The Tenth Circuit first evaluated Instruction 17, which discussed the elements of mail fraud. Kalu contended the trial court plainly erred by failing to instruct the jury that specific intent to defraud is an element of mail fraud. The Tenth Circuit agreed that the trial court plainly erred, but found that the error did not substantially affect the fairness of the proceedings because there was ample record evidence that Kalu misrepresented the details of the nurses’ employment and salaries to the nurses and to immigration officials, knew the statements he was making were false, and profited from the scheme. The Tenth Circuit held Kalu failed to make a showing that the outcome of the proceeding would have been different if the jury had been properly instructed.

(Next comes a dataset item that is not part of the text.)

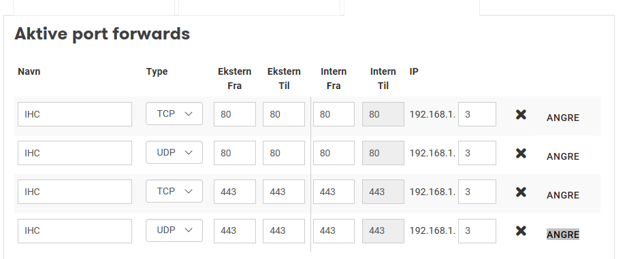Open the TCP type dropdown for port 80
627x259 pixels.
174,114
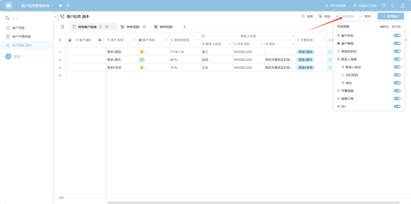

Turning next to Kalu’s contention that the district court’s mail fraud instruction constructively amended the superseding indictment, the Tenth Circuit found no error. Kalu’s argument failed at the first prong of plain error review.

Kalu next alleged the instructions misstated the necessary mens rea for encouraging or inducing an alien. The district court’s instructions used a knowledge and negligence standard rather than a knowledge and recklessness standard, thus lowering the burden for convicting Kalu under the statute. The Tenth Circuit agreed with Kalu that the district court plainly erred in instructing the jury on knowledge and negligence rather than recklessness. Again, though, the Tenth Circuit found that the error did not substantially affect Kalu’s rights or the fairness of the proceeding, since Kalu failed to demonstrate a reasonable probability that the outcome would have been different if the jury were properly instructed because the prosecution presented ample evidence of Kalu’s actual knowledge at trial.

Kalu also contended that the instructions misrepresented the definition of “serious harm” by changing the word “compel” to “cause.” The Tenth Circuit found no error in this change, noting that ample evidence showed Kalu compelled the nurses to continue in their forced employment.

Finally, the Tenth Circuit evaluated the restitution award. The trial court calculated the restitution award by subtracting the amount the nurses were actually paid from the amount they were promised. The district court relied on the promised three-year term of employment in its calculations. The Tenth Circuit found no error in this method of calculation. Although Kalu argued he only promised the nurses “up to $72,000 annually,” when he completed their H-1B applications, he wrote they would be paid $72,000 annually, thereby promising them that amount. The Tenth Circuit also rejected Kalu’s argument that the nurses may have left their employment before the expiration of the three-year period, finding the nurses that left did so precisely because of Kalu’s misrepresentations.

The district court’s judgment was affirmed.